## Work to do
**A.** In the passage below on libertarianism and democratic norms, who responded to Samuel Freeman's argument about libertarian property rights?
**B.** Write the next part of the passage below on libertarianism and democratic norms, starting after its final sentence.

## Begin Text passage

In fact, if people listened to folks like Somin and Brennan, populism of the sort that we’ve seen on the right would be an impossible position to maintain. This is partially why Rothbard largely rejected the public-choice analysis on which scholarship like Somin’s depends.

To try to link modern public choice-inspired skepticism of democracy with populism of any form, even in its most pseudo-libertarian form of the late Rothbard, is to grossly misunderstand populism, classical liberalism, and libertarianism. It seems rather odd to blame Somin and company for the rise of a political ideology which their arguments render incoherent. A Nancy MacLean-like conspiracy to undermine majority rule doesn’t have much of anything to do with the modern right when they think they are the majority who’s being oppressed by elites.

Neither is this some trivial matter of simply assigning blame incorrectly. The problem with populism on the right which has eroded American democracy is not that it thinks democracy is wrong, most populists naively have a lot of folk intuitions which imply some sort of vague proceduralist justification of strongly majority rule. Rather, they’ve taken the majoritarian, quasi-Jacksonian rhetoric (rhetoric to which libertarians other than Rothbard and classical liberals alike have mostly been opposed) which democrats often use and weaponized it in a manner that undermines the non-majoritarian norms on which liberal democracy is dependent for functioning. For someone like Wilkinson, who defends liberal democracy vigorously, misunderstanding the very nature of the threat seems like a particularly grave error as it renders his arguments impotent against it.

Democratic Majoritarianism versus Democratic Norms

In part, I think Wilkinson falls for this trap because he makes a conceptual confusion between the non-majoritarian liberal ideals on which democracy depends—towards which most libertarians are sympathetic—and democracy’s institutional form as majority rule. I’ve described this as a distinction between “institutional democracy” and “philosophical democracy” in the past, and have argued that one can uphold philosophical democratic norms while being skeptical of the current institutions in which they are embedded. Wilkinson argues, citing an article by Samuel Freeman, that libertarian absolutist conception of property is inherently illiberal as it implies a sort of propertarian, feudalist order. Of course, Wilkinson neglects to mention a response to Freeman by Peter Boettke and Rosolino Candela claiming that Freeman misunderstands the role property rights play in libertarian theory.

I am not an absolutist natural property rights-oriented libertarian at all, however in their defense, it is wrong for Wilkinson to think that belief in absolutist property rights—even to the point that one becomes an anarchist like Rothbard—means one is necessarily willing to do anything to undermine democracy to defend property rights. As Somin mentions, not all libertarian absolutists in property completely disbelieved in government like Nozick, but more importantly one can be an anarchist who is strongly skeptical of democracy for largely propertarian reasons but still believes, given that we have democracy, certain norms need to be upheld.

Norms such as equality before the law, equal footing in public elections (which Gerrymandering violates), and equal access to political power (which Voter ID laws violate). Just because one believes neo-Lockean arguments about property rights are valid does not mean one cannot coherently also endorse broadly Hayekian accounts of non-majoritarian liberal norms which make it possible for democracies to function (what Wilkinson calls “trigger locks”), even if in particular instances it might result in some property rights violations.

## End Text passage
## Begin Dataset

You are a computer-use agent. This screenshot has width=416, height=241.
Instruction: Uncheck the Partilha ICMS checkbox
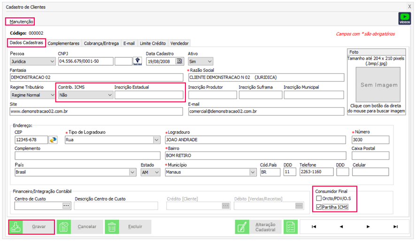click(x=319, y=207)
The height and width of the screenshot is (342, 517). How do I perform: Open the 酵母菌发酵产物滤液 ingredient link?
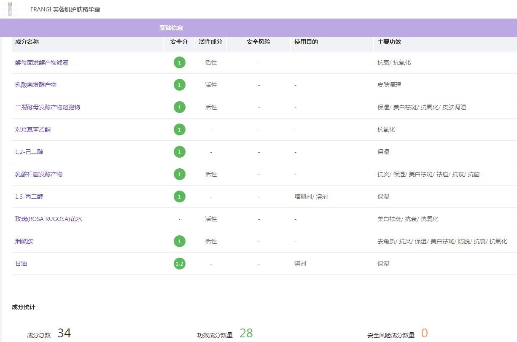tap(42, 62)
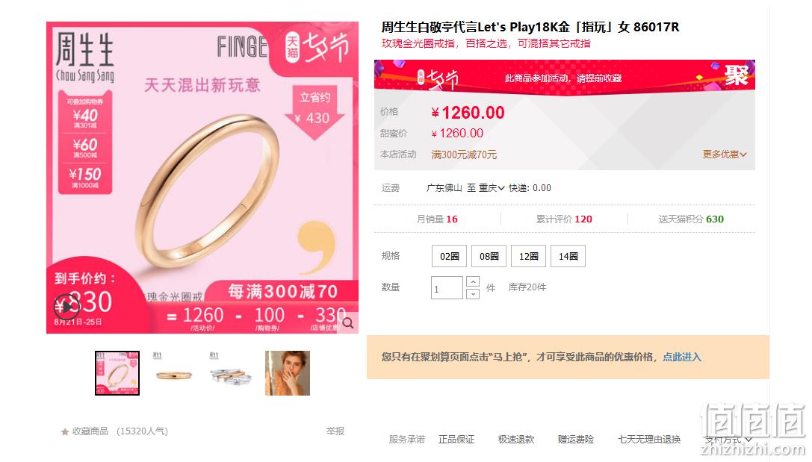Expand the 更多优惠 promotions dropdown
This screenshot has height=462, width=812.
(725, 154)
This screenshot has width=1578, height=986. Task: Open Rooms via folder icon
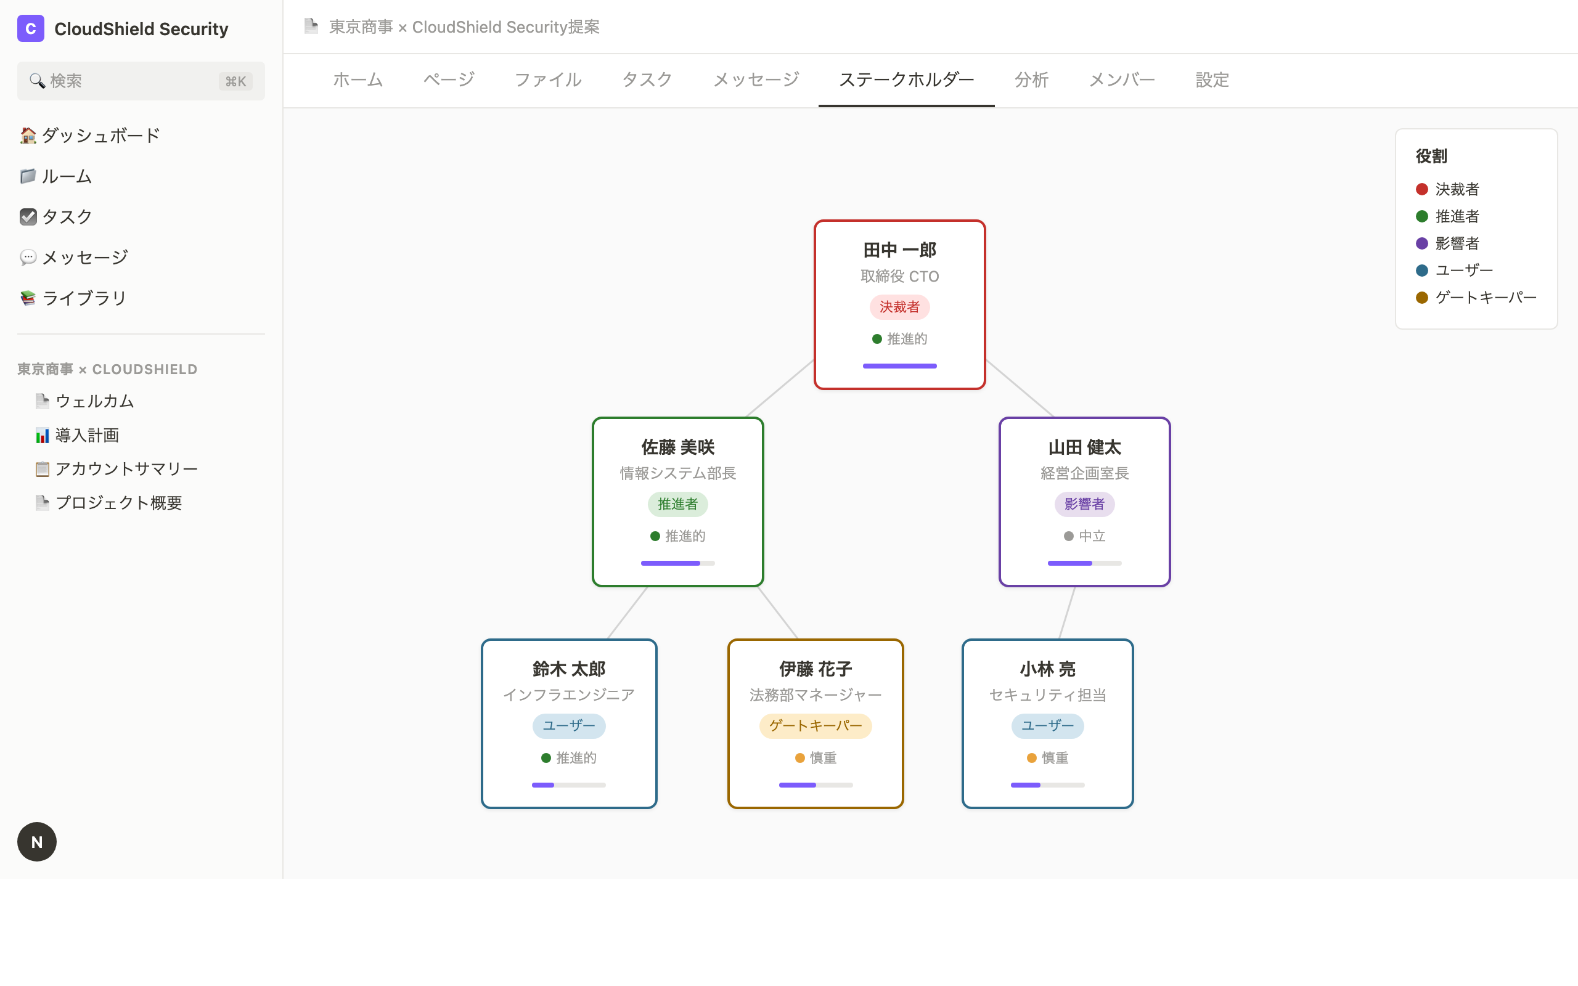pos(28,176)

## End Dataset

## Exercise responses
**A.** Peter Boettke and Rosolino Candela

**B.**
In other words, one can be skeptical that institutional democracy is moral for libertarian reasons while still embracing a broadly philosophically democratic outlook, or simply believe it is preferable to keep some democratic norms intact given that we have a democracy as an nth best possible solution.

What Wilkinson takes issue with is how the modern right attacks the sort of norms which make democracy work, norms with which no libertarian ought to take issue with given that we have a democracy as they are precisely the “trigger locks” which Hayek called for (even if libertarians want much stronger trigger locks to the point of effectively disarming governments). To think these norms are identical with how many libertarians think the specific voting mechanisms which democracy features are flawed is a conceptual confusion.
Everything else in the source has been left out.